• [Document excerpt]:

════════

If you work on the Sabbath… you should be executed

  • Exodus 31:15
  • Numbers 15:32–36 (example story: man is put to death for gathering sticks)

This includes house chores, not just working a 9 to 5. If you need to pull in extra hours of work to make end’s meet.


A “rebellious son” can be executed by the community

  • Deuteronomy 21:18–21

This would wipe out the entire population by today’s standards.


Rape victim must marry her rapist (and he pays her dad)

  • Deuteronomy 22:28–29

“Justice”


If a woman isn’t found to be a virgin, she can be executed

  • Deuteronomy 22:13–21

Again, this wipes out the bulk of our populations.


Adultery requires execution

  • Leviticus 20:10
  • Deuteronomy 22:22

The perfect example of how Jesus teachings essentially nullify the old testament as a book that should be referenced as any sort of moral compass in life, when he goes out of his way to save an adulteress.

════════

• [The task]: Rename "moral compass" to "ethical guide" in the passage of the text on Old Testament laws between "Adultery requires execution" and "save an adulteress.", inclusive, and give that passage. The records that follow come from a separate source.

• [Data for analysis]:
════════

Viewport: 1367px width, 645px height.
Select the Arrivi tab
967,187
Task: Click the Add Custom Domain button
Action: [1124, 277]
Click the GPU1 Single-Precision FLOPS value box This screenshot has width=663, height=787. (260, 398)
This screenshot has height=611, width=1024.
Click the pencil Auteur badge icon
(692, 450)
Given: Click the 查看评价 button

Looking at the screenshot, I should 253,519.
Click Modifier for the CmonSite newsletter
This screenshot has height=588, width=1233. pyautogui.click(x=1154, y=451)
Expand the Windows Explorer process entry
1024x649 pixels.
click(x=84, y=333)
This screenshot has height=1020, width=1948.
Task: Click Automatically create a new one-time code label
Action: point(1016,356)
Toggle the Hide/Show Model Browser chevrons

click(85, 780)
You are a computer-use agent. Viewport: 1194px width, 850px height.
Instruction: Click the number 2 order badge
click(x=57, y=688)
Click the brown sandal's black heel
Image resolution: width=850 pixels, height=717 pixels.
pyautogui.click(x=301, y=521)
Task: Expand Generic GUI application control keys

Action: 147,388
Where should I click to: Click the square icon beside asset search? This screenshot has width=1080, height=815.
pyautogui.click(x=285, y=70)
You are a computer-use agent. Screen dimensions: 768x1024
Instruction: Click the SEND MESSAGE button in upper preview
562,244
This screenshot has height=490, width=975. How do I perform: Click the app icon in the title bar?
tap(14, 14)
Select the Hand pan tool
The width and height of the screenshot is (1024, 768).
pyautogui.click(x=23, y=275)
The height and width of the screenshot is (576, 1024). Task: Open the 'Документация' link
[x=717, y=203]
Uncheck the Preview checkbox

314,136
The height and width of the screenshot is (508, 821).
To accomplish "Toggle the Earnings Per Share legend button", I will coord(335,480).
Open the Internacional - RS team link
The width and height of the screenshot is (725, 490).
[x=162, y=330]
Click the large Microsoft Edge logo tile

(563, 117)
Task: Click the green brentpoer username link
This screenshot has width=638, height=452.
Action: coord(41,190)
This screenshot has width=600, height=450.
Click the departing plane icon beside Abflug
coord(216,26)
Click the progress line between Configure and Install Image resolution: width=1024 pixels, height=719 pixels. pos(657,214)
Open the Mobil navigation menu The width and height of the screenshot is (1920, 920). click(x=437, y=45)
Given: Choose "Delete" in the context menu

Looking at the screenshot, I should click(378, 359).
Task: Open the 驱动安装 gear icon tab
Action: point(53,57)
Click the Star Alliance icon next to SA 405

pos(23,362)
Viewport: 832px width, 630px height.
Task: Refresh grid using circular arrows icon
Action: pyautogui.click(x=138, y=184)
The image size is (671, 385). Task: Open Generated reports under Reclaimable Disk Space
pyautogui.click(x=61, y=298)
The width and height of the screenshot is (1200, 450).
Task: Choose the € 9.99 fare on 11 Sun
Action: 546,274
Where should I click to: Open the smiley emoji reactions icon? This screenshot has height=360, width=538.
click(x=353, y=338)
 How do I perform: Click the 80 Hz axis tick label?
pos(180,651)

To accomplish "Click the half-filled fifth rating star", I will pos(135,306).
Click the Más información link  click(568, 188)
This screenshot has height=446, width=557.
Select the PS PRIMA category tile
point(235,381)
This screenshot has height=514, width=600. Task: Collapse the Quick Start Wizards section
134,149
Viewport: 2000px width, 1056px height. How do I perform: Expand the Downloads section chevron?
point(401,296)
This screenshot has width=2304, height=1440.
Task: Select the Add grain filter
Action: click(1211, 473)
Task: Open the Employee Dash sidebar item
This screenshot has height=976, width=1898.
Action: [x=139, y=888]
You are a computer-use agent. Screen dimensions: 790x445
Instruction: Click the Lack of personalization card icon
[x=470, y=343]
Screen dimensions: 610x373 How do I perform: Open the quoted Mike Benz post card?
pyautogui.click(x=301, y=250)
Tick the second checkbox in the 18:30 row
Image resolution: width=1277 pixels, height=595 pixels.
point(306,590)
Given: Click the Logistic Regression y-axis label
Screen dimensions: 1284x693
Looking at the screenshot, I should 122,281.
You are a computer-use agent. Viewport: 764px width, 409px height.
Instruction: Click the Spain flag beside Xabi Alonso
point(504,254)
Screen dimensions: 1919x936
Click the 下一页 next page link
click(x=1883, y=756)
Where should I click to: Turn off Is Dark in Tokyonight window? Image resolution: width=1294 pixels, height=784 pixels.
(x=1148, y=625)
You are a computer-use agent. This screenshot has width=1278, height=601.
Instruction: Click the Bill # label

════════

• [Problem solution]:
Adultery requires execution

  • Leviticus 20:10
  • Deuteronomy 22:22

The perfect example of how Jesus teachings essentially nullify the old testament as a book that should be referenced as any sort of ethical guide in life, when he goes out of his way to save an adulteress.